Task instructions.
After finding the line with "Click the 2025/8 column header" in the data below, set down exactly each line through the one with "Task: Open the Mari folder on desktop", inclusive, and stop there.
----
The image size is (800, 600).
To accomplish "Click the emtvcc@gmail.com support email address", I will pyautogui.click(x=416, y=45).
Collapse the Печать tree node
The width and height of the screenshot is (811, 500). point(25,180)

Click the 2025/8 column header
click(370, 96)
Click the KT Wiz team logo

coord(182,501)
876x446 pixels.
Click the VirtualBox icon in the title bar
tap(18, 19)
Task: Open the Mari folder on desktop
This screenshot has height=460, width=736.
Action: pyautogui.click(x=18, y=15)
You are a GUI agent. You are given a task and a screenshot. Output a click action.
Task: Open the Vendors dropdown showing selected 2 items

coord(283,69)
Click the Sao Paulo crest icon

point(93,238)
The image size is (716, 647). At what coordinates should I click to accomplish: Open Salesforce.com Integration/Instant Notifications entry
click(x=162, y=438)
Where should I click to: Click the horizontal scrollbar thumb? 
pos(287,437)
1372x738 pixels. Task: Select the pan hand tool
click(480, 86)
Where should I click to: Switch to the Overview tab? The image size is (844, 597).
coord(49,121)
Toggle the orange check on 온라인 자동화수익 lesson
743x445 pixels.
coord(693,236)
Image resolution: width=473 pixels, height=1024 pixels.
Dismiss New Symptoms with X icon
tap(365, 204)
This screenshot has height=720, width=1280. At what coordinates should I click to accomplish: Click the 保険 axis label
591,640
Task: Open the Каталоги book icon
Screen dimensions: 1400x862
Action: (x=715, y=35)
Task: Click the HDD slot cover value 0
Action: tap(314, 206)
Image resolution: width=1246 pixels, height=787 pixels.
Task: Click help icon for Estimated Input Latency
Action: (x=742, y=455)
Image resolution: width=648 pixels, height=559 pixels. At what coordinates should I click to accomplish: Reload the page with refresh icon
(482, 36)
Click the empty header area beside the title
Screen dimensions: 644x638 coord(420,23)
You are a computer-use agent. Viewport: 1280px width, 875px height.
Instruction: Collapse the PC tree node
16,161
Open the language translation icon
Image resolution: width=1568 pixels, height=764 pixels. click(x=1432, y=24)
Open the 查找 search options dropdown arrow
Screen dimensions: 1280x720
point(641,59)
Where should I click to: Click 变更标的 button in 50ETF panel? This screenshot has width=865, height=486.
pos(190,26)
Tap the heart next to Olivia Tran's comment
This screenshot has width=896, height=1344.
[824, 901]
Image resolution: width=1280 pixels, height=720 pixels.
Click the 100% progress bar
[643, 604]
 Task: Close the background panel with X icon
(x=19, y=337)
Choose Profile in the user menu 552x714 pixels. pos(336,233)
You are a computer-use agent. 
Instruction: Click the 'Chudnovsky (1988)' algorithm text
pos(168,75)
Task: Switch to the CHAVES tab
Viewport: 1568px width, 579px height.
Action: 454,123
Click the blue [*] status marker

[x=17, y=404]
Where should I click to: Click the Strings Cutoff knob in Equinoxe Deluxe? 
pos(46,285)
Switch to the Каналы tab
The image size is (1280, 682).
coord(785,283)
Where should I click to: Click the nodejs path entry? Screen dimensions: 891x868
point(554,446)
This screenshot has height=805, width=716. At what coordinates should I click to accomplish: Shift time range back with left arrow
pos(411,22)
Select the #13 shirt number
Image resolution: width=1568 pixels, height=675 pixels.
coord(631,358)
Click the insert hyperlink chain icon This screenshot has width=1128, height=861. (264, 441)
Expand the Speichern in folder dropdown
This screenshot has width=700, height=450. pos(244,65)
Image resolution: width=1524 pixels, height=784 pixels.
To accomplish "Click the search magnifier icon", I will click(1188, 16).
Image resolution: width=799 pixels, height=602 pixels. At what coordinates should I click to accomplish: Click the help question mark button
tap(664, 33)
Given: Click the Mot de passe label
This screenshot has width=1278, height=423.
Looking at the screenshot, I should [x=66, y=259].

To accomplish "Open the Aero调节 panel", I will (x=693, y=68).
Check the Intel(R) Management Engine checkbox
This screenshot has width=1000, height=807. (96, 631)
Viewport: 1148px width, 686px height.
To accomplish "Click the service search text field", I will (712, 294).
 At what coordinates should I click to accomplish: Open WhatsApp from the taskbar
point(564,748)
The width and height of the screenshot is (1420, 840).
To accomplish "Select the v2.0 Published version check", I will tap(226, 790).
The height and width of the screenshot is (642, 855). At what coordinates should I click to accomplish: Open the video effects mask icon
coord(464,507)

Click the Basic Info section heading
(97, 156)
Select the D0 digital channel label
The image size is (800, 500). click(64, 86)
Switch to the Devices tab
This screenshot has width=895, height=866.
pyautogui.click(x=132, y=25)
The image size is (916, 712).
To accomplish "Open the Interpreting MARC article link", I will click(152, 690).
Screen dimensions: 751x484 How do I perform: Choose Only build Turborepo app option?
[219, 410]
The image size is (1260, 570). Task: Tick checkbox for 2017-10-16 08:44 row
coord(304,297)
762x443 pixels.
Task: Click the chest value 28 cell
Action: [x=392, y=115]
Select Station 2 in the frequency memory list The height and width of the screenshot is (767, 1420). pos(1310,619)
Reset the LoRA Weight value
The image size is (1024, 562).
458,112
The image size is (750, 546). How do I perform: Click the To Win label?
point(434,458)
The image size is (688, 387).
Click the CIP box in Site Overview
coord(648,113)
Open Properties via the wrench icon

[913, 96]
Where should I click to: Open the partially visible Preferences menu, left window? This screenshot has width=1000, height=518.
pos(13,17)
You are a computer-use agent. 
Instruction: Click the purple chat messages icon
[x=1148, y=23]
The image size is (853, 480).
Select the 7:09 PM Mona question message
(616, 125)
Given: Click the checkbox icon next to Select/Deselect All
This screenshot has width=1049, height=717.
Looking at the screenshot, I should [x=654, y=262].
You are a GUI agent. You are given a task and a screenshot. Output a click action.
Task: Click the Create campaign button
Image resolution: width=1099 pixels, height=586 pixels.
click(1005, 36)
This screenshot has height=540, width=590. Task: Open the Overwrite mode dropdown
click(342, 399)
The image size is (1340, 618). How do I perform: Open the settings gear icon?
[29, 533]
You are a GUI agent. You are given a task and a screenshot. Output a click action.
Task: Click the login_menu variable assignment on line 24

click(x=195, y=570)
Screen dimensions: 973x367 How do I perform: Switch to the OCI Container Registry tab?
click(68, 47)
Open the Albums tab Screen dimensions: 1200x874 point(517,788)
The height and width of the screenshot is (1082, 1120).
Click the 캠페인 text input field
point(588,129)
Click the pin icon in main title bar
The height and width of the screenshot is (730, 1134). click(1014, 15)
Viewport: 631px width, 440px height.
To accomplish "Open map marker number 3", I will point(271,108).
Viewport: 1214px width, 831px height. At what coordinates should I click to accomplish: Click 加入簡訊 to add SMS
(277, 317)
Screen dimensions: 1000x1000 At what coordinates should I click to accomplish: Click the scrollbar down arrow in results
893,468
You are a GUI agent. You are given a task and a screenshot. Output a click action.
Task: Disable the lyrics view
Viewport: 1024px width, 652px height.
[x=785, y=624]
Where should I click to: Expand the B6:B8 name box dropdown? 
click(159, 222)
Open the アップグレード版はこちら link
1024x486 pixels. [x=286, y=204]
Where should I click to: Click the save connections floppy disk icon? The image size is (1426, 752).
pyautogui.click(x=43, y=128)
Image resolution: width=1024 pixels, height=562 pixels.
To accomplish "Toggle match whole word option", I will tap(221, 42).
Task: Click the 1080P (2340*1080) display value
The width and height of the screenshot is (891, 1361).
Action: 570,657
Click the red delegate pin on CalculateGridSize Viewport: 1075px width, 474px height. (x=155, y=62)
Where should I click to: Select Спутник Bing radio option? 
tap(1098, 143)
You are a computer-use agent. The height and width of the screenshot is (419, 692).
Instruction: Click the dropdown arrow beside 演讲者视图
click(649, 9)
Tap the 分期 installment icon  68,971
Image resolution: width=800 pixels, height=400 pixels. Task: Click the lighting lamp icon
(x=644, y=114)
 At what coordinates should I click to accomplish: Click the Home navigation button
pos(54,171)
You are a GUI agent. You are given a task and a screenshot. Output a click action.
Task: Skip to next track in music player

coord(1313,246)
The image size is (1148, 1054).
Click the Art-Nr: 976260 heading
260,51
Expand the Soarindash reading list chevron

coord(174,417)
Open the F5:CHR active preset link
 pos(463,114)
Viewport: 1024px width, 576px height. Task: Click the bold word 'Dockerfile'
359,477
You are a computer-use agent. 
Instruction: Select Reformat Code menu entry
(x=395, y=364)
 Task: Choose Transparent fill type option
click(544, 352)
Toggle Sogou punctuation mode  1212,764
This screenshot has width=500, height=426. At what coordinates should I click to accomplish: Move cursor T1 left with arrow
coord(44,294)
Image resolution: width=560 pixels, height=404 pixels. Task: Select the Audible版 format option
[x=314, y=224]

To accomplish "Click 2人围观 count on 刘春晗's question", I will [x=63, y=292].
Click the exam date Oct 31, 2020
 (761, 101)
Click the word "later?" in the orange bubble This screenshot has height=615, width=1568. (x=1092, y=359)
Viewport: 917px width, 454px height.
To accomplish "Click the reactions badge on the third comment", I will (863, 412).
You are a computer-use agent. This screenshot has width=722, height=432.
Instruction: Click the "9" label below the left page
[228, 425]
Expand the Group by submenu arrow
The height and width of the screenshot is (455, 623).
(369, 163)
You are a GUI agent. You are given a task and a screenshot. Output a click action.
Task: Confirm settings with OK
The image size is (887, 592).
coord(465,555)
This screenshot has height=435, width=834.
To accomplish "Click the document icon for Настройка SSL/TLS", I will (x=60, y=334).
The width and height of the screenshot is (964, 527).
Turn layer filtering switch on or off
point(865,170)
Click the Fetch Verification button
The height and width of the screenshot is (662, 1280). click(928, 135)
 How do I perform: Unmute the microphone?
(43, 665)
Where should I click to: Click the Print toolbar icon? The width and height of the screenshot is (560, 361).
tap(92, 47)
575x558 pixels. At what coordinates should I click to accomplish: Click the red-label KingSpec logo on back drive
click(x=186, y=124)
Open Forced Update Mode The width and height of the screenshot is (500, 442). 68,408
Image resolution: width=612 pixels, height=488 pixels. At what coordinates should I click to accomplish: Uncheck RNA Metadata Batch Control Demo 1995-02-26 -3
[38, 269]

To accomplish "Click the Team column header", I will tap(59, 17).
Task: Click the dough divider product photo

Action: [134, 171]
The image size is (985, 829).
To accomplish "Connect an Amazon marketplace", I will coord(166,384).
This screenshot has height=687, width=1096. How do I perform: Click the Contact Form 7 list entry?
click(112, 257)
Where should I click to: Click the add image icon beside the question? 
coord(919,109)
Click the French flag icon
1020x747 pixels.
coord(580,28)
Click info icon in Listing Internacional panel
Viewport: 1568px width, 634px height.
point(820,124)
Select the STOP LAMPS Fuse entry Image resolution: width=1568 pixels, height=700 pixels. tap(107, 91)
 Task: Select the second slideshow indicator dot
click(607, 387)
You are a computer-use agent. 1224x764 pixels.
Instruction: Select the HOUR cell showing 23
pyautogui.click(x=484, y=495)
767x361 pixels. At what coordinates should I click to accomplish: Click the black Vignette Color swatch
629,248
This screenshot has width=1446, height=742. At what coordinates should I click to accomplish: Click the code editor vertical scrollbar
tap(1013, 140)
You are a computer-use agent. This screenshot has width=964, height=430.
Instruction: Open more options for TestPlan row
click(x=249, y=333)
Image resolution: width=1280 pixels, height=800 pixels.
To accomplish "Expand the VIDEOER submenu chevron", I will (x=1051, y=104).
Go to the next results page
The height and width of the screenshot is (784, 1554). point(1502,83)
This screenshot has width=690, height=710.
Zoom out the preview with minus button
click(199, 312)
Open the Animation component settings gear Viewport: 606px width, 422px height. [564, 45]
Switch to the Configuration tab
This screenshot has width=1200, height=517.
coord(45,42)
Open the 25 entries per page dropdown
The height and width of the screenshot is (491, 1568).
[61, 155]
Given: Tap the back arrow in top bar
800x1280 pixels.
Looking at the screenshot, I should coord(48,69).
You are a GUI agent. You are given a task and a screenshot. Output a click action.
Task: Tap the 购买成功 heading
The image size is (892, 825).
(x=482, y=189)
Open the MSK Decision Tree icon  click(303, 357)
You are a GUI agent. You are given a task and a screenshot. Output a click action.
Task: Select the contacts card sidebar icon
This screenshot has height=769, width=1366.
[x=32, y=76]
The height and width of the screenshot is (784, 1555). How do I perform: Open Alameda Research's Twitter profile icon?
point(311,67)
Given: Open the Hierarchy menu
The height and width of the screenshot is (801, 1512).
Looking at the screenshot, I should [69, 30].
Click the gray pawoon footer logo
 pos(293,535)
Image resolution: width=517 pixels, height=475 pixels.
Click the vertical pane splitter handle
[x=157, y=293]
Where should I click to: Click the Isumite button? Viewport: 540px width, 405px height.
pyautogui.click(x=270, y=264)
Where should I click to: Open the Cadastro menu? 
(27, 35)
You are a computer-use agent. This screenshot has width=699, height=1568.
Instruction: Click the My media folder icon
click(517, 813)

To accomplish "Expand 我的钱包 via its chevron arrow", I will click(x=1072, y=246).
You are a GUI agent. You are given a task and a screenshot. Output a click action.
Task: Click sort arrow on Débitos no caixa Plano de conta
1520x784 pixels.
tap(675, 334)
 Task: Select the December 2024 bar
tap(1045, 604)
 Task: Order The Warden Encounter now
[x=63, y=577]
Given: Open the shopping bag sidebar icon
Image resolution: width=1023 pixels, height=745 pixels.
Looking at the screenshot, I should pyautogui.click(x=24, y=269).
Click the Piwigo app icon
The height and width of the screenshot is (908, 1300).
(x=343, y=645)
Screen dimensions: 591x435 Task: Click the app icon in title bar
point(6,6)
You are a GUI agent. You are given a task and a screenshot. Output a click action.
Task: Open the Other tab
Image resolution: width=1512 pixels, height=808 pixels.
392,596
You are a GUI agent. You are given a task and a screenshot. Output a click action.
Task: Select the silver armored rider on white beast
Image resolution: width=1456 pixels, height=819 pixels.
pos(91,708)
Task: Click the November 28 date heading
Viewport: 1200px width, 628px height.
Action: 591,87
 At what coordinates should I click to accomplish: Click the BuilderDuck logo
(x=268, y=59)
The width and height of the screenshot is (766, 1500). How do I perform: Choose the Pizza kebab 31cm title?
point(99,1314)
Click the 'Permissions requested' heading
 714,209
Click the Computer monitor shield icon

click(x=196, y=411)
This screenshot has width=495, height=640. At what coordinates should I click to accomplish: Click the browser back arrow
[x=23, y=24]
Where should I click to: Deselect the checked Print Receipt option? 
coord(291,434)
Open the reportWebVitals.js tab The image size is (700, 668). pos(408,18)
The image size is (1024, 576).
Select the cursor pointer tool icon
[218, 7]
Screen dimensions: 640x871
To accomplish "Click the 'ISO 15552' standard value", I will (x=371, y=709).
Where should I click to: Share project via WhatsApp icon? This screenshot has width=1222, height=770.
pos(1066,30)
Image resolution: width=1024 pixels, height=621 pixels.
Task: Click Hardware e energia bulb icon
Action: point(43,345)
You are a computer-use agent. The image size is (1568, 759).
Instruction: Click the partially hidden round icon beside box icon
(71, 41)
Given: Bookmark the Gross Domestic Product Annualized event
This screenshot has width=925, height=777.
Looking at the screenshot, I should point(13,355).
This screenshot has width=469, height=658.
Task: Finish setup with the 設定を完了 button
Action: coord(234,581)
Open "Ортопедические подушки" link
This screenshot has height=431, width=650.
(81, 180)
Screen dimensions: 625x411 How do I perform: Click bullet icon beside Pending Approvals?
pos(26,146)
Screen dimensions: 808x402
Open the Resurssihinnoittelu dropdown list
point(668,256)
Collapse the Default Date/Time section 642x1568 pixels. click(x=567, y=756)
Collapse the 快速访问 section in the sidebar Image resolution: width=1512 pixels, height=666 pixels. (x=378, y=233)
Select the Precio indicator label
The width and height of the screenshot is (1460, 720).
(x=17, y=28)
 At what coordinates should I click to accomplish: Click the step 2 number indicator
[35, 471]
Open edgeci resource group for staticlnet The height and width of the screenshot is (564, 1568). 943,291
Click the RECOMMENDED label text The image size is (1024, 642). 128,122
----
Answer box.
Click the 2025/8 column header
click(370, 96)
Click the KT Wiz team logo

coord(182,501)
876x446 pixels.
Click the VirtualBox icon in the title bar
tap(18, 19)
Task: Open the Mari folder on desktop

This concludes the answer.